Fuzzing Image Parsing in Windows, Part Four: More HEIF
Mandiant
Written by: Dhanesh Kizhakkinan
Continuing our discussion of image parsing vulnerabilities in the Windows HEIF codec, we take a look at analyzing a new crash, reconstructing function symbols, and the root cause analysis of the vulnerability, CVE-2022-24457. This vulnerability is present on a default install of Windows 10 and 11 and only requires browsing to a folder containing the malicious image file to trigger the vulnerability. The vulnerability is triggered when Windows attempts to automatically generate a thumbnail for the image. All vulnerabilities have been remediated by Microsoft following the disclosure by Mandiant.
The Crash - CVE-2022-24457
Figure 1: Crash details
The crash in Figure 1 is an out of bound memory write within an AVX2 instruction; note that the crash function is considerably large and contains a notable series of AVX2 instructions. After a quick look around the decompilation, the operations, and internal calls to memcpy
functions, we can deduce this as an AVX2 optimized version of memcpy
. An out-of-bounds write inside the memcpy
function is a good crash for further analysis.
Identifying other functions
With the crash function identified as memcpy
, we next try to identify other functions in the binary. For this, we go one frame up the call stack and look at the decompilation in Figure 2. We can see that this decompliation contains a call to sub_18017dd88
, which appears to be a logging function with the function name as its second parameter.
Figure 2: Decompilation showing debug logging call
Some software ships with logging capabilities which can be helpful for analyzing crashes and performance issue in a production environment. In this case, the logging calls can help us to reconstruct multiple function names and understand the implemented functionality of these functions, which in turn helps us to easily determine the root cause of vulnerabilities. Looking at the cross references, we can see over 5000 calls to this logging function (see Figure 3).
Figure 3: Cross references to logging function
Given the large number of logging calls, we write a script which recovers the function names from the second argument and renames the caller functions.
The IDA Script
An IDAPython script was written to automate the process. It works according to the following algorithm.
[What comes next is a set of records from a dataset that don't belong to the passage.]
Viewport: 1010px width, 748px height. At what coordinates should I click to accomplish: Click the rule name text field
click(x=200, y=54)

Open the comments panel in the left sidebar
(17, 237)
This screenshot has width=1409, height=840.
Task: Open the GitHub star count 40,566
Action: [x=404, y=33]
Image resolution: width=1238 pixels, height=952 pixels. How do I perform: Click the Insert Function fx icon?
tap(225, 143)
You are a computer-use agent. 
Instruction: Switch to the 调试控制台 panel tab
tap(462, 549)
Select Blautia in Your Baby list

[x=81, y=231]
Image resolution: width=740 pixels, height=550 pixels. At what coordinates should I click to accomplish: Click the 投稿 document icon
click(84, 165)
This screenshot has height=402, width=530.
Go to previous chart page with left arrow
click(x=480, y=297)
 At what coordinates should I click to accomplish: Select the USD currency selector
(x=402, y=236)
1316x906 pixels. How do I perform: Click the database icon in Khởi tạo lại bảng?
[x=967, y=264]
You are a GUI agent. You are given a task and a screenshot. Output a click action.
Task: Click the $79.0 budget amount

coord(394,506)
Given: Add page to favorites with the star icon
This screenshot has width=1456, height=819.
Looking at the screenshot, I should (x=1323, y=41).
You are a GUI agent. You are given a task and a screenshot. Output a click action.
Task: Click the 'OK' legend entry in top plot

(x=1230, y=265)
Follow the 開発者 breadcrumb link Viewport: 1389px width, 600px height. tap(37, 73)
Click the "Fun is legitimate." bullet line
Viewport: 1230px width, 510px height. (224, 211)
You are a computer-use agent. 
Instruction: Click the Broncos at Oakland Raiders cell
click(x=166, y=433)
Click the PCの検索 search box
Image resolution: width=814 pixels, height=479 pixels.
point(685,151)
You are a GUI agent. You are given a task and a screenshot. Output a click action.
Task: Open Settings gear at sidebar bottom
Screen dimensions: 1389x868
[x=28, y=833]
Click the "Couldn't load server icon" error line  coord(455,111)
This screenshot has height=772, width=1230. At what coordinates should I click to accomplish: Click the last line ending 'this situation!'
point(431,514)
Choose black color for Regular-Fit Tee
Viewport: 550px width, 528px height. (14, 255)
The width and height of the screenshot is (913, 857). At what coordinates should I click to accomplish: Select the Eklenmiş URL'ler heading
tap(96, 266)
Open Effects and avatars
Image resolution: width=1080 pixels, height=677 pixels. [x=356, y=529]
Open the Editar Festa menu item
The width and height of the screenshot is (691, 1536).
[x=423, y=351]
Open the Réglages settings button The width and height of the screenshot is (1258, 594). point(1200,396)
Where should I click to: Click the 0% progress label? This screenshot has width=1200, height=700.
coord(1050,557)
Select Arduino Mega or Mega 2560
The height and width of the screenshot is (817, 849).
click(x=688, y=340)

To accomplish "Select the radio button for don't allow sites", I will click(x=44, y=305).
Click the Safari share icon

- Get list of cross references (xrefs) to the logging function
- Get unique caller functions from the list of xrefs
- Decompile each caller
- Find the logging function call and retrieve the second argument as the function name
- Rename the caller function with the retrieved function name
I decided to write a generic script which can be reused in other projects. For that, I used IDA’s decompiler API to avoid processor and calling convention specific code. The script also makes use of our decompiler wrapper FIDL. The script is provided in Table 1.
from idc import *
from idaapi import *
from idautils import *
import FIDL.decompiler_utils as du
# f_name: The logging function name
# indx: 0 based argument index to retrieve
def rename(f_name, indx):
f_ea = get_name_ea_simple(f_name)
if f_ea == BADADDR:
print("Failed to resolve address for {}".format(f_name))
return
callers = set()
# Get a set of unique callers
for ref in XrefsTo(f_ea, True):
if not ref.iscode:
continue
f = get_func(ref.frm)
if f is None:
continue
f_ea = f.start_ea
callers.add(f_ea)
for caller_ea in callers:
current_fname = get_func_name(caller_ea)
# Rename only if the function name starts with sub_
if current_fname.startswith("sub_"):
c = du.find_all_calls_to_within(f_name, caller_ea)
try:
# Validate the logging function and arguments
if len(c) > 0 and len(c[0].args) > indx:
f_name_str = c[0].args[indx].val
set_name(caller_ea, "{}".format(f_name_str), SN_FORCE)
else:
print("Failed in {}\n".format(current_fname))
except:
print("Exception in {}\n".format(current_fname))
rename('sub_18017DD88', 1)
With thousands of functions renamed in IDA, it gets considerably easier to do a full root-cause analysis. Even though we use IDA for static analysis, WinDBG + Time Travel Debugging (TTD) is regularly used for most of the dynamic analysis. We port our renamed symbols into WinDBG by using an IDA plugin: FakePDB. FakePDB creates a PDB from the IDA database, which can be loaded in WinDBG to enhance our debugging/tracing capabilities. An example is shown in Figure 4.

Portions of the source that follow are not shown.